Malt or malted barley is made from malting barley; the former being the processed grain and the latter being the unprocessed grain.
Malting barley is a demanding crop. It requires a combination of precise production, harvest conditions and storage (see list below). If all of these can be achieved and the grain meets maltsters strict quality specifications, malting barley can command premium prices – and it can be processed into malted barley.
The Brewing and Malting Barley Research Institute says high quality malting barley should have the following characteristics:
- Pure lot of an acceptable variety
- Germination of 95 per cent or higher (three-day test)
- Protein content of 11 to 12.5 per cent (dry basis)
- Moisture content of 13.5 per cent maximum
- Plump kernels of uniform size
- Fully mature
- No signs of pre-harvest germination
- Free of DON from Fusarium head blight
- Free from disease
- Free from frost damage
- Not weathered or deeply stained
- Less than five per cent peeled and broken kernels
- Free from heat damage
- Free of insects, admixtures, ergot, treated seeds, smut and odour
- Free of chemical residues.
Alberta Agriculture and Rural Development estimates that malting barley varieties account for about 80 per cent of the total barley grown in the province.
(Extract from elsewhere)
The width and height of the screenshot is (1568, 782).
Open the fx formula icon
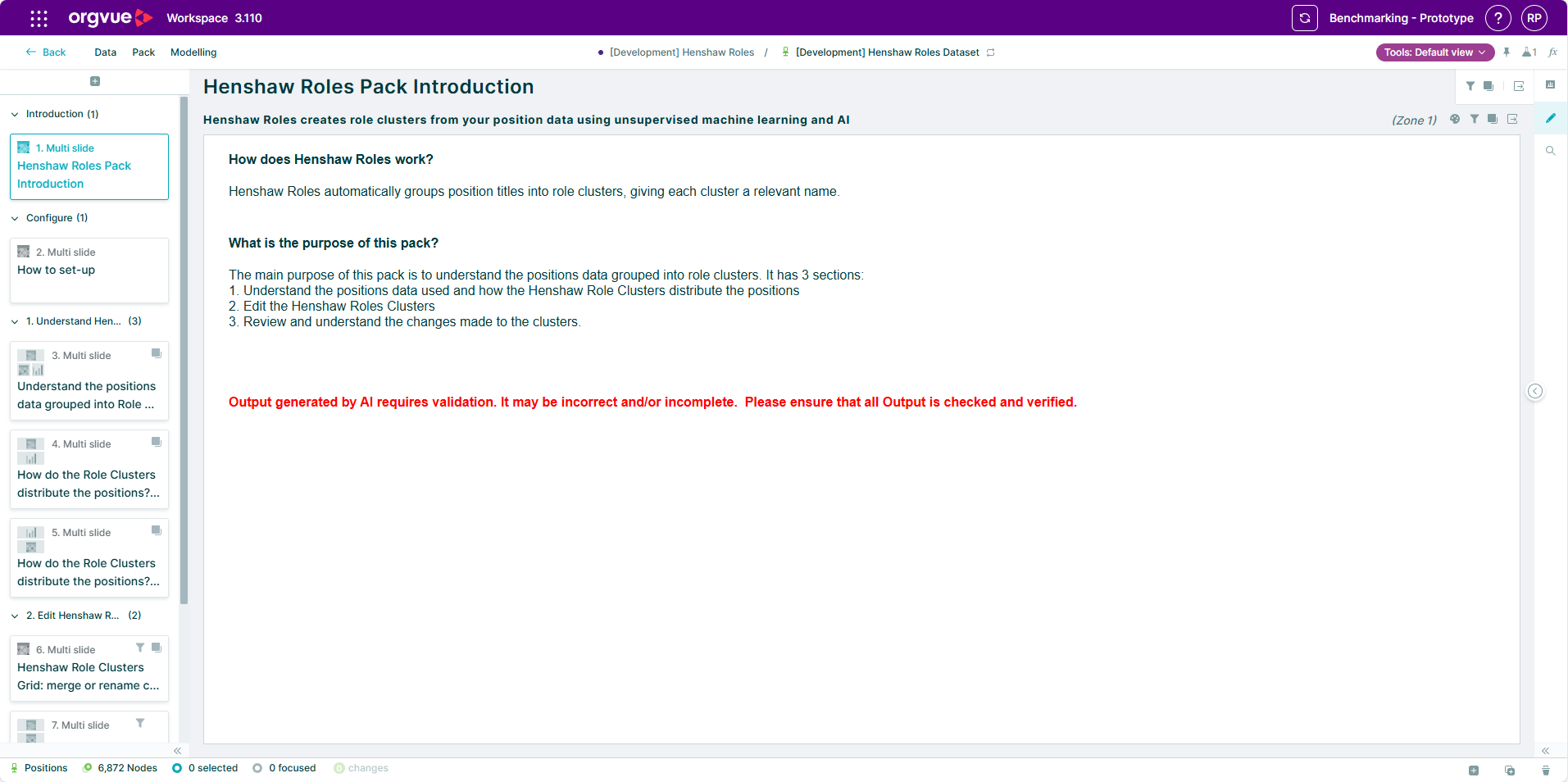1552,52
But only about 20 per cent of the malting barley grown is accepted for malting.
That results in an annual crop of about one million tonnes of accepted malting barley crop. Some 750,000 tonnes are used domestically transformed into malt and the remainder is exported as barley for malt purposes. The main customers for Alberta malting barley and malt are China, the United States, South Africa, Colombia, Japan and Mexico.
Malting barley that does not meet maltsters specifications by no means wasted – it is used as livestock feed.
Malting barley is an important crop, both to Alberta’s barley sector and Alberta’s agricultural industry. To improve malt barley production, varieties, quality and yield, the Alberta Barley Commission supports a number of research projects.